Please convert the listing below into a JSON list of strings, one string per line, leaving out blank lines.

= = = = = = =

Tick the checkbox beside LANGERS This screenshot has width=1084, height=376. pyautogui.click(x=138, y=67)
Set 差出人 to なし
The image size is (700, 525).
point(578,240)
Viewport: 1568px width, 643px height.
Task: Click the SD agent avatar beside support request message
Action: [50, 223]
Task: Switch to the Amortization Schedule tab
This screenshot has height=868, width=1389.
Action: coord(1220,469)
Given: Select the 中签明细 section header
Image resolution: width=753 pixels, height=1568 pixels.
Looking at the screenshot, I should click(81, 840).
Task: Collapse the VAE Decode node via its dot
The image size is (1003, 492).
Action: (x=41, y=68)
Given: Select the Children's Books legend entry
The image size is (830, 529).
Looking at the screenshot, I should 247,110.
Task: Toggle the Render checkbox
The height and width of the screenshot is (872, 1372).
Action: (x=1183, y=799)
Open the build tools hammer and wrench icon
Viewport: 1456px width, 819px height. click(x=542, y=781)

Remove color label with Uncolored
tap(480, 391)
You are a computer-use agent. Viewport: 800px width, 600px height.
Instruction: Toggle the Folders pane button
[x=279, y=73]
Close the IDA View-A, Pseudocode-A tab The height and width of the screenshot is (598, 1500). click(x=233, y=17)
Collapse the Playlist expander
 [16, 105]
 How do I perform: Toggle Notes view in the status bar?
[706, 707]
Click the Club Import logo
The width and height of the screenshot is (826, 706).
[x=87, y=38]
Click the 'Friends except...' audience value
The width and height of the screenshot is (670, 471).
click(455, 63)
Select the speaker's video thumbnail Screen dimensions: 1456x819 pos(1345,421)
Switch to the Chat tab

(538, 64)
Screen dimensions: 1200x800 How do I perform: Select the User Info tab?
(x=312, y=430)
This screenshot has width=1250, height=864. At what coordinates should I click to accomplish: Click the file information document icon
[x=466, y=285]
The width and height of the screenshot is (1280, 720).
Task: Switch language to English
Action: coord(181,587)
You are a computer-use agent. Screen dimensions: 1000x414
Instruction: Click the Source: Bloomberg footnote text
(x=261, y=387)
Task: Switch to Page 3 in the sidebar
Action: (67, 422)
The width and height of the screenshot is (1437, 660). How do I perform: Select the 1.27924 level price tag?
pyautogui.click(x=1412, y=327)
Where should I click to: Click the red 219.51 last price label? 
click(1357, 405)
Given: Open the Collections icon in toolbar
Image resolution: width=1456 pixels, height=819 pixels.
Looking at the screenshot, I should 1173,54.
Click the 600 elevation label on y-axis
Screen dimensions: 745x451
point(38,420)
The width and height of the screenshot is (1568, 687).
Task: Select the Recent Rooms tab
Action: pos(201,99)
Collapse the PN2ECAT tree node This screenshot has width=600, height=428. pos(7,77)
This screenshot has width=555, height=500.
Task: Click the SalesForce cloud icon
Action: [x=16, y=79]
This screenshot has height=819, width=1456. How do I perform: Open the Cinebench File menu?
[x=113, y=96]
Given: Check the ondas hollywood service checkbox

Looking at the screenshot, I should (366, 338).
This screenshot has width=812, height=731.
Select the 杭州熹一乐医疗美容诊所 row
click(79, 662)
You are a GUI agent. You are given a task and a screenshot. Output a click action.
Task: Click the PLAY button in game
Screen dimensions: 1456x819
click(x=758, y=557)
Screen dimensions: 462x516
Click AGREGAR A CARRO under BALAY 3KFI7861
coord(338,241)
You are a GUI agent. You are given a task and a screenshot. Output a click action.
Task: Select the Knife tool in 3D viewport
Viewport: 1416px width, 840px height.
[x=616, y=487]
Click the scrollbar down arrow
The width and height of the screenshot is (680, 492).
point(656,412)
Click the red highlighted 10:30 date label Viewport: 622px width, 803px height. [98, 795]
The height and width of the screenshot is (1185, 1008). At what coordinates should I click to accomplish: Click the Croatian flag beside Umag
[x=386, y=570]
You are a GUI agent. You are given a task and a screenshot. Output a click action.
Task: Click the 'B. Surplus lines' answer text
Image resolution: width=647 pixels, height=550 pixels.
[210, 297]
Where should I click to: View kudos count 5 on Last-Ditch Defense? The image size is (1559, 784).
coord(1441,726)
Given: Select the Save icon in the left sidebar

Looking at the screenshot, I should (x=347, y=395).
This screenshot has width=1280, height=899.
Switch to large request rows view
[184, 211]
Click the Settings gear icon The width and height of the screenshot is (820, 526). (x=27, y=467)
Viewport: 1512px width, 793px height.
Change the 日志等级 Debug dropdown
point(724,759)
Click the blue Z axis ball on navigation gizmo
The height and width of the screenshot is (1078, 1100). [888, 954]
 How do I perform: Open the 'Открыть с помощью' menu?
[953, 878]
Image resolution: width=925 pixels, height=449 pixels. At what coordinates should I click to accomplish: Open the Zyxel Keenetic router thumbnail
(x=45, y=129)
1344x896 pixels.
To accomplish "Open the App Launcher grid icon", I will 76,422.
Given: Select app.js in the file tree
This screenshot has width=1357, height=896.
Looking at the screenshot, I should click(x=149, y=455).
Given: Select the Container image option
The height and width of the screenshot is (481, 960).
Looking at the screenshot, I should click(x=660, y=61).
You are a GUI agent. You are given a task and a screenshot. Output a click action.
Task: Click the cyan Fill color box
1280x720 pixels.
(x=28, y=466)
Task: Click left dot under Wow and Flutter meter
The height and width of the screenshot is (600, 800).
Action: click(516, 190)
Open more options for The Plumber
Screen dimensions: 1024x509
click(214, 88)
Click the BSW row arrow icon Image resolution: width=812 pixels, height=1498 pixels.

= = = = = = =

• SOLUTION FOR THIS PROBLEM:
[
  "Tick the checkbox beside LANGERS This screenshot has width=1084, height=376. pyautogui.click(x=138, y=67)",
  "Set 差出人 to なし",
  "The image size is (700, 525).",
  "point(578,240)",
  "Viewport: 1568px width, 643px height.",
  "Task: Click the SD agent avatar beside support request message",
  "Action: [50, 223]",
  "Task: Switch to the Amortization Schedule tab",
  "This screenshot has height=868, width=1389.",
  "Action: coord(1220,469)",
  "Given: Select the 中签明细 section header",
  "Image resolution: width=753 pixels, height=1568 pixels.",
  "Looking at the screenshot, I should click(81, 840).",
  "Task: Collapse the VAE Decode node via its dot",
  "The image size is (1003, 492).",
  "Action: (x=41, y=68)",
  "Given: Select the Children's Books legend entry",
  "The image size is (830, 529).",
  "Looking at the screenshot, I should 247,110.",
  "Task: Toggle the Render checkbox",
  "The height and width of the screenshot is (872, 1372).",
  "Action: (x=1183, y=799)",
  "Open the build tools hammer and wrench icon",
  "Viewport: 1456px width, 819px height. click(x=542, y=781)",
  "Remove color label with Uncolored",
  "tap(480, 391)",
  "You are a computer-use agent. Viewport: 800px width, 600px height.",
  "Instruction: Toggle the Folders pane button",
  "[x=279, y=73]",
  "Close the IDA View-A, Pseudocode-A tab The height and width of the screenshot is (598, 1500). click(x=233, y=17)",
  "Collapse the Playlist expander",
  " [16, 105]",
  " How do I perform: Toggle Notes view in the status bar?",
  "[706, 707]",
  "Click the Club Import logo",
  "The width and height of the screenshot is (826, 706).",
  "[x=87, y=38]",
  "Click the 'Friends except...' audience value",
  "The width and height of the screenshot is (670, 471).",
  "click(455, 63)",
  "Select the speaker's video thumbnail Screen dimensions: 1456x819 pos(1345,421)",
  "Switch to the Chat tab",
  "(538, 64)",
  "Screen dimensions: 1200x800 How do I perform: Select the User Info tab?",
  "(x=312, y=430)",
  "This screenshot has width=1250, height=864. At what coordinates should I click to accomplish: Click the file information document icon",
  "[x=466, y=285]",
  "The width and height of the screenshot is (1280, 720).",
  "Task: Switch language to English",
  "Action: coord(181,587)",
  "You are a computer-use agent. Screen dimensions: 1000x414",
  "Instruction: Click the Source: Bloomberg footnote text",
  "(x=261, y=387)",
  "Task: Switch to Page 3 in the sidebar",
  "Action: (67, 422)",
  "The width and height of the screenshot is (1437, 660). How do I perform: Select the 1.27924 level price tag?",
  "pyautogui.click(x=1412, y=327)",
  "Where should I click to: Click the red 219.51 last price label? ",
  "click(1357, 405)",
  "Given: Open the Collections icon in toolbar",
  "Image resolution: width=1456 pixels, height=819 pixels.",
  "Looking at the screenshot, I should 1173,54.",
  "Click the 600 elevation label on y-axis",
  "Screen dimensions: 745x451",
  "point(38,420)",
  "The width and height of the screenshot is (1568, 687).",
  "Task: Select the Recent Rooms tab",
  "Action: pos(201,99)",
  "Collapse the PN2ECAT tree node This screenshot has width=600, height=428. pos(7,77)",
  "This screenshot has width=555, height=500.",
  "Task: Click the SalesForce cloud icon",
  "Action: [x=16, y=79]",
  "This screenshot has height=819, width=1456. How do I perform: Open the Cinebench File menu?",
  "[x=113, y=96]",
  "Given: Check the ondas hollywood service checkbox",
  "Looking at the screenshot, I should (366, 338).",
  "This screenshot has width=812, height=731.",
  "Select the 杭州熹一乐医疗美容诊所 row",
  "click(79, 662)",
  "You are a GUI agent. You are given a task and a screenshot. Output a click action.",
  "Task: Click the PLAY button in game",
  "Screen dimensions: 1456x819",
  "click(x=758, y=557)",
  "Screen dimensions: 462x516",
  "Click AGREGAR A CARRO under BALAY 3KFI7861",
  "coord(338,241)",
  "You are a GUI agent. You are given a task and a screenshot. Output a click action.",
  "Task: Select the Knife tool in 3D viewport",
  "Viewport: 1416px width, 840px height.",
  "[x=616, y=487]",
  "Click the scrollbar down arrow",
  "The width and height of the screenshot is (680, 492).",
  "point(656,412)",
  "Click the red highlighted 10:30 date label Viewport: 622px width, 803px height. [98, 795]",
  "The height and width of the screenshot is (1185, 1008). At what coordinates should I click to accomplish: Click the Croatian flag beside Umag",
  "[x=386, y=570]",
  "You are a GUI agent. You are given a task and a screenshot. Output a click action.",
  "Task: Click the 'B. Surplus lines' answer text",
  "Image resolution: width=647 pixels, height=550 pixels.",
  "[210, 297]",
  "Where should I click to: View kudos count 5 on Last-Ditch Defense? The image size is (1559, 784).",
  "coord(1441,726)",
  "Given: Select the Save icon in the left sidebar",
  "Looking at the screenshot, I should (x=347, y=395).",
  "This screenshot has width=1280, height=899.",
  "Switch to large request rows view",
  "[184, 211]",
  "Click the Settings gear icon The width and height of the screenshot is (820, 526). (x=27, y=467)",
  "Viewport: 1512px width, 793px height.",
  "Change the 日志等级 Debug dropdown",
  "point(724,759)",
  "Click the blue Z axis ball on navigation gizmo",
  "The height and width of the screenshot is (1078, 1100). [888, 954]",
  " How do I perform: Open the 'Открыть с помощью' menu?",
  "[953, 878]",
  "Image resolution: width=925 pixels, height=449 pixels. At what coordinates should I click to accomplish: Open the Zyxel Keenetic router thumbnail",
  "(x=45, y=129)",
  "1344x896 pixels.",
  "To accomplish \"Open the App Launcher grid icon\", I will 76,422.",
  "Given: Select app.js in the file tree",
  "This screenshot has width=1357, height=896.",
  "Looking at the screenshot, I should click(x=149, y=455).",
  "Given: Select the Container image option",
  "The height and width of the screenshot is (481, 960).",
  "Looking at the screenshot, I should click(x=660, y=61).",
  "You are a GUI agent. You are given a task and a screenshot. Output a click action.",
  "Task: Click the cyan Fill color box",
  "1280x720 pixels.",
  "(x=28, y=466)",
  "Task: Click left dot under Wow and Flutter meter",
  "The height and width of the screenshot is (600, 800).",
  "Action: click(516, 190)",
  "Open more options for The Plumber",
  "Screen dimensions: 1024x509",
  "click(214, 88)",
  "Click the BSW row arrow icon Image resolution: width=812 pixels, height=1498 pixels."
]